Section F – Overpayments

Did an Overpayment Occur?

Comment: Contractors should broadly construe the word “overpayment” to include all overpayments and not just overpayments that result from violations of the False Claims Act. Read literally, a contractor might be permitted to simply write “yes” or “no” in its disclosure. But, if the overpayment results from a violation of the FCA, then perhaps an additional description of the circumstances surrounding the violation should be included in the disclosure either in this Section or Section E.

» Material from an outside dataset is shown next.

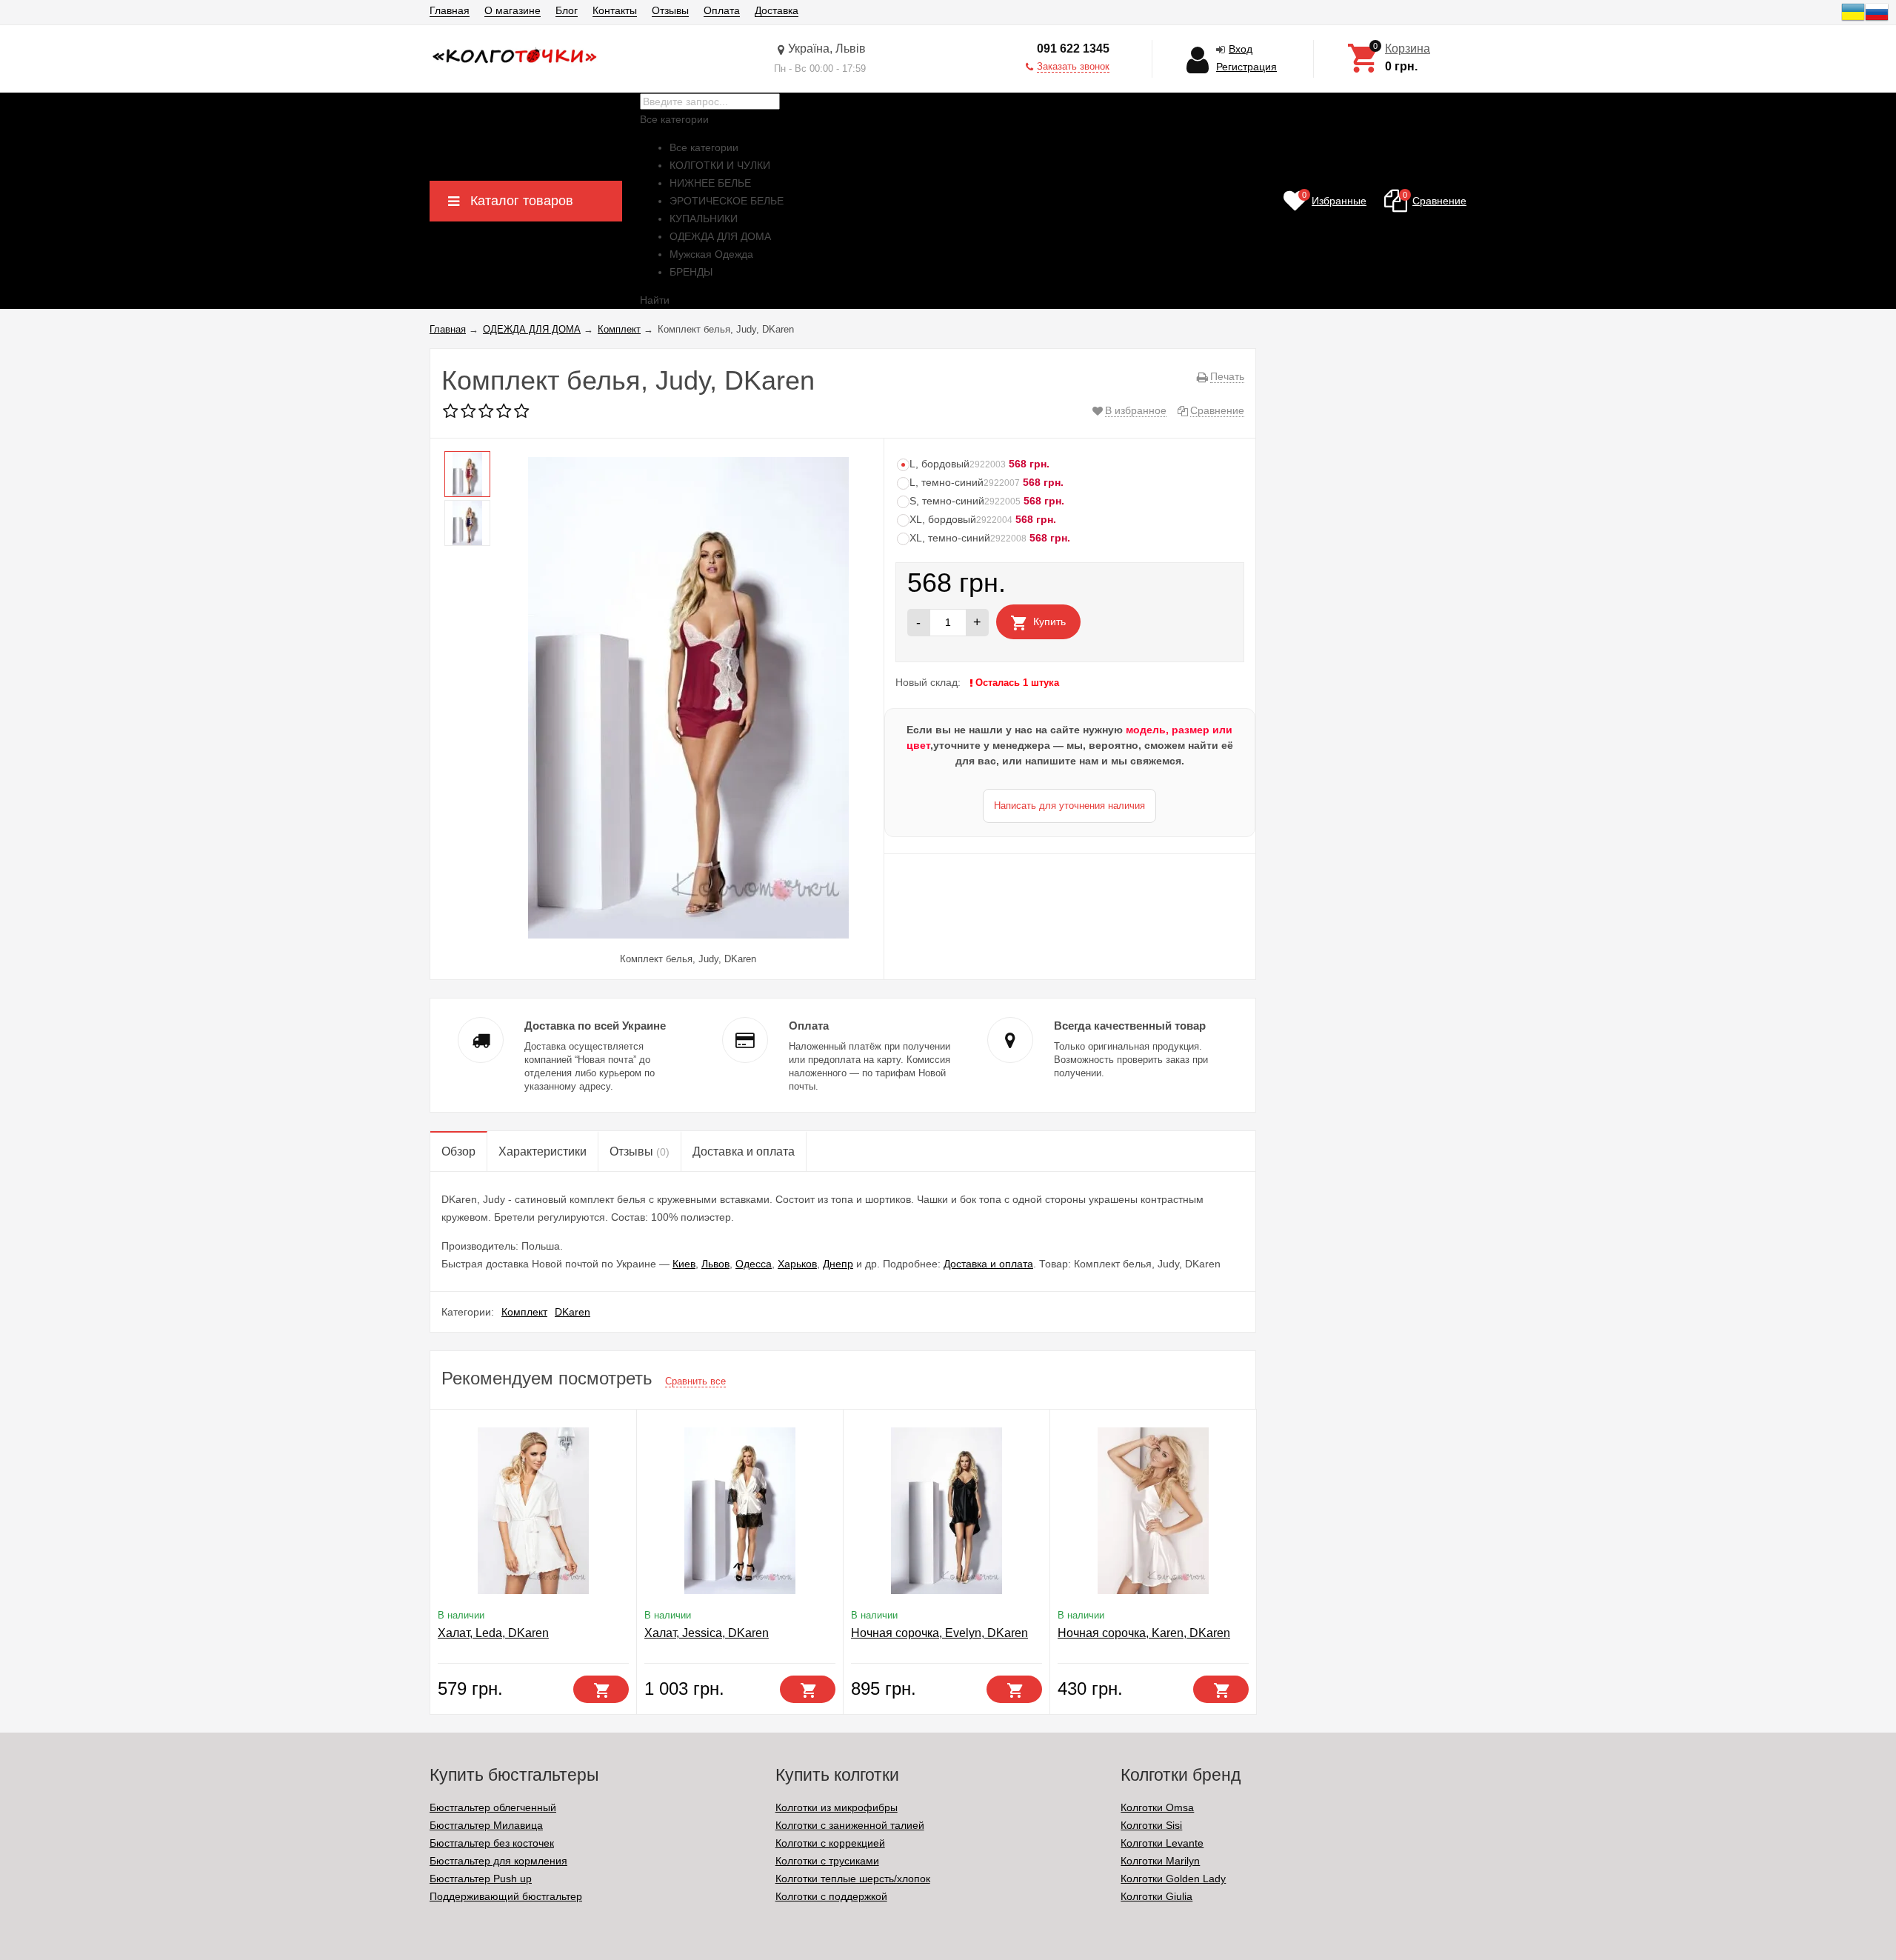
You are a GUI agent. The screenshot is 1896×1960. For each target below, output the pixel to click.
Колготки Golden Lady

Estimated Amount of Overpayment

Comment: Again, this leaves open the possibility that the Contractor can simply write in a number since it does not expressly require the Contractor to undertake any analyses or implement any specific method for calculating the overpayment.

Nonetheless, where an overpayment is not easily quantifiable, the Contractor should adopt a reasonably acceptable method for calculating the overpayment and should attach any corresponding reports to support the overpayment noted in the disclosure. Although OIG may take issue with the method used to calculate the overpayment, the report and the analyses contained in the report will demonstrate to OIG that the Contractor has made a good faith effort to calculate the overpayment.

Finally, while the Guidance Document recommends a workable format for submitting a disclosure and does not provide any guidance on when, or how, to reimburse the government for an overpayment, the Contractor might consider submitting a check with the overpayment report and determination since the preamble to the Guidance document specifically references “restitution” as one of the “key indicators of an attitude of contractor integrity..”

Section G – Company Internal Investigation

Has an investigation been conducted?

Comment:This Section reinforces the importance of conducting an internal investigation. Further, conducting an internal investigation is already a factor that the Suspension and Debarment Official (SDO) and HHS will consider in deciding whether a contractor is sufficiently responsible to continue to do business with the government. Likewise, this is consistent with OIG’s Provider Self-Disclosure Protocol, which requires a provider to conduct an internal investigation.

Enter a description of the records reviewed and the number and positions of the employees interviewed.

Comment:Answering this question ensures that the internal investigation was thorough, complete, and, hopefully, independent.

Is the Company Willing to Provide a Copy of the Investigative Report?

Comment: Providing the investigative report is certainly a factor that the Suspension and Debarment Official (SDO) will consider in deciding whether the contractor is “presently responsible,” but it also may contain attorney-client communications. Thus, a decision to provide the Report may also be a decision to waive attorney-client privilege communications, which might apply to a wide variety of communications, (e.g. internal emails) which are not included in the Investigative Report.

Measures Taken to Prevent Recurrence

Comment: The measures taken to prevent recurrence will depend on the particular violation and the size of the organization. Was the violation continuous and egregious? Was it committed by senior members of the organization? Or, was the violation an isolated incident that can be easily resolved without significant changes to the organization?

Disciplining or terminating wrong-doers, even if they are in senior management positions, will demonstrate to the SDO that the contractor is serious about its commitment to a culture of compliance. Similarly, making significant changes internally to the organization’s system of reporting and the organization’s internal audit policies and procedures, should send the proper message to the SDO. And, where appropriate, the organization might ask whether the organization needs to strengthen its compliance program by hiring a new chief compliance officer.